1. `pnas-fit` — clear the broad-significance bar; confirm PNAS is the right venue
2. `pnas-track` — pick Direct vs Contributed (do this early; it shapes handling)
3. `pnas-writing` — structure, length, classification + keywords, Methods placement
4. `pnas-figures` — finalize display items within budget
5. `pnas-statistics` — rigor & reproducibility reporting
6. `pnas-data` — data / code availability + deposition
7. `pnas-significance` — the ≤120-word Significance Statement (high-value)
8. `pnas-abstract` — ≤250-word self-contained abstract (late polish)
9. `pnas-citation` — PNAS numbered reference style (late polish)
10. `pnas-submission` — preflight + cover letter
11. `pnas-rebuttal` — after review

> `pnas-significance`, `pnas-abstract`, and `pnas-citation` are **late-stage polish** — but the Significance Statement is high-value and editor-facing, so do not leave it to the last minute.

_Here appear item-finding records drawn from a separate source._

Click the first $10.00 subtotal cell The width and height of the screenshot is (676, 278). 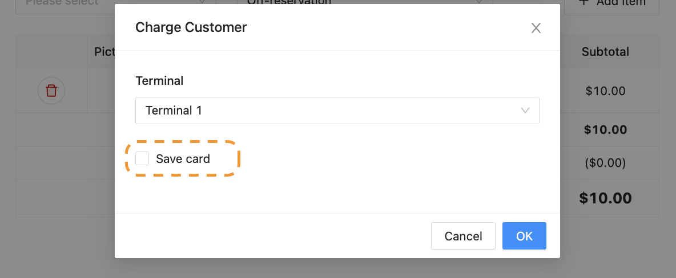pyautogui.click(x=605, y=91)
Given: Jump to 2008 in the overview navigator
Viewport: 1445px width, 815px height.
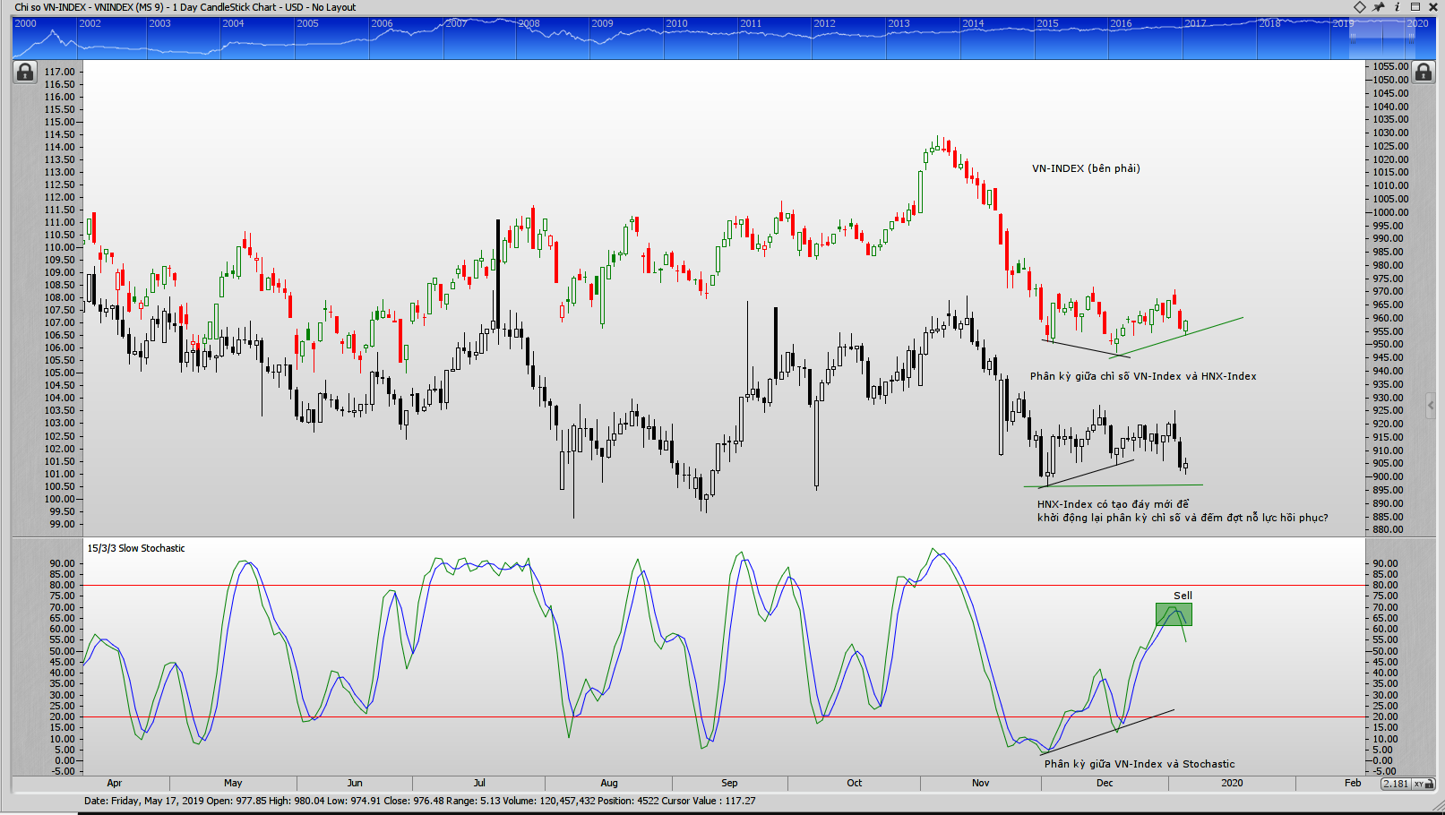Looking at the screenshot, I should point(529,23).
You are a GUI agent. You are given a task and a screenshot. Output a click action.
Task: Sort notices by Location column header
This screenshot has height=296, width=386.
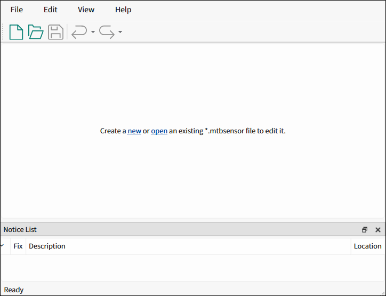tap(367, 246)
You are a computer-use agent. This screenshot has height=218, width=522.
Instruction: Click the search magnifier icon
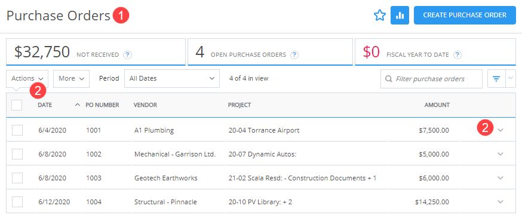coord(388,79)
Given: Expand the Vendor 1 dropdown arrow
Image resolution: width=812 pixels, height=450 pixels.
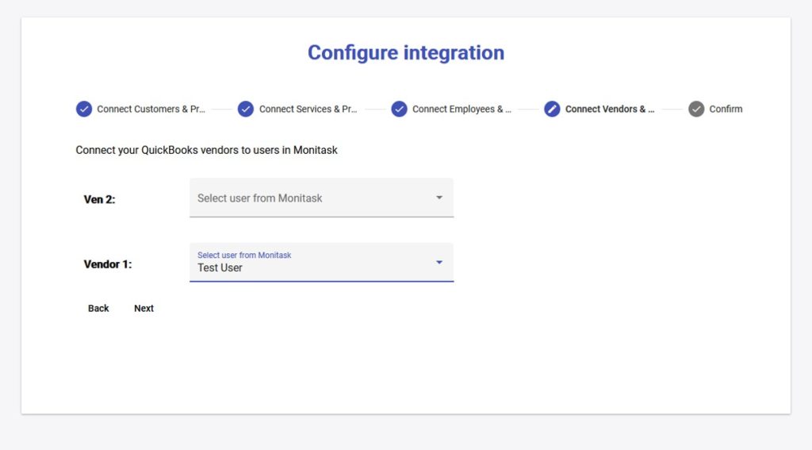Looking at the screenshot, I should [439, 263].
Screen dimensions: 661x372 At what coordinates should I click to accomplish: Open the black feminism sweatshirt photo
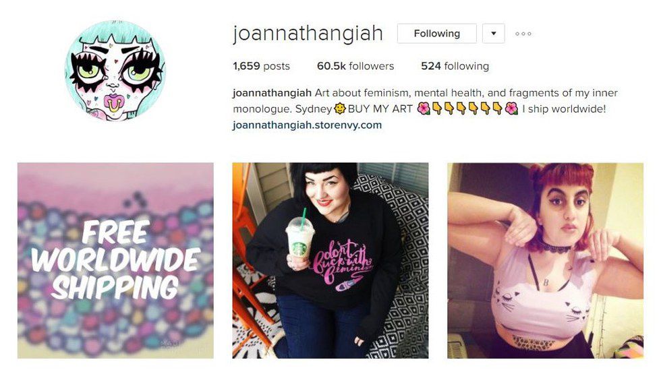331,261
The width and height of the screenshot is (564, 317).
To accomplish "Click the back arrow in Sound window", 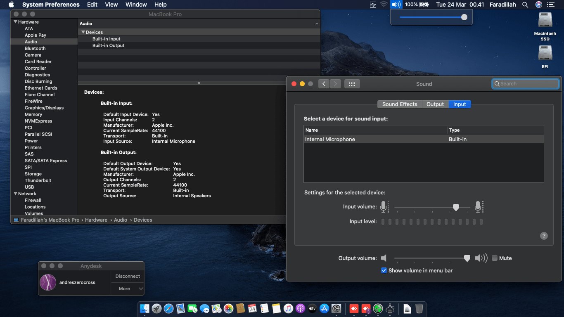I will click(x=324, y=84).
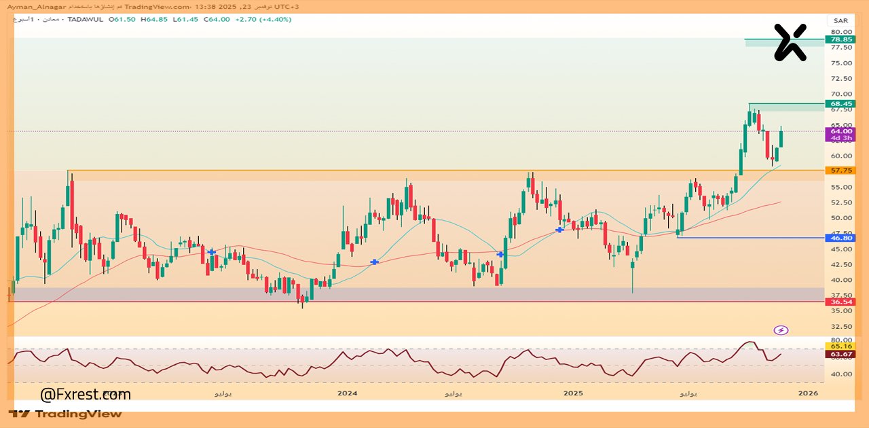Click the 2026 label on time axis
Viewport: 869px width, 428px height.
click(808, 393)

Draft it as soon as the claim is locked.

## Decision shortcuts

- "Is this PNAS-level, or should it go to a field journal / up to Science?" → `pnas-fit`
- "A co-author is an NAS member and offered to communicate the paper" → `pnas-track`
- "I have an abstract but no Significance Statement" → `pnas-significance`
- "My significance statement is just the abstract again" → `pnas-significance`
- "Where do Materials and Methods go?" → `pnas-writing` (PNAS keeps them **in the main text**)
- "What classification do I file under?" → `pnas-writing`
- "No accession numbers / no code repo" → `pnas-data`

## How PNAS differs from Science and Nature

- **More accepting**: PNAS publishes solid, important, broadly significant work across Biological/Physical/Social Sciences — a sound realistic target when a paper is strong but not the single splashiest result Science/Nature chase. `pnas-fit` makes the step-down call.
- **Submission tracks**: PNAS uniquely offers **Direct Submission** (standard, editor-assigned, peer reviewed) and **Contributed Submission** (an NAS member communicates their own paper and arranges reviewers, limited to a few per member per year). The older Prearranged Editor option and the discontinued "Communicated" track are covered in `pnas-track`. No Science/Nature equivalent.
- **Significance Statement**: PNAS requires a separate **≤120-word Significance Statement** written for a broad scientific reader — not Science's one-sentence summary, not Nature's summary paragraph. See `pnas-significance`.
- **Abstract**: PNAS abstracts run to **~250 words** — do **not** copy Science's ≤125-word abstract or one-sentence summary.
- **Methods**: PNAS keeps a **Materials and Methods** section in the main text (unlike Science Reports / Cell, which push methods elsewhere).

## Anti-patterns

- **Do not** skip `pnas-fit` and start polishing prose.
- **Do not** decide the track at the end — it shapes editor handling and reviewer choice (`pnas-track`).
- **Do not** treat the Significance Statement as a formality bolted on at submission.
- **Do not** generate a rebuttal before the main text is actually revised.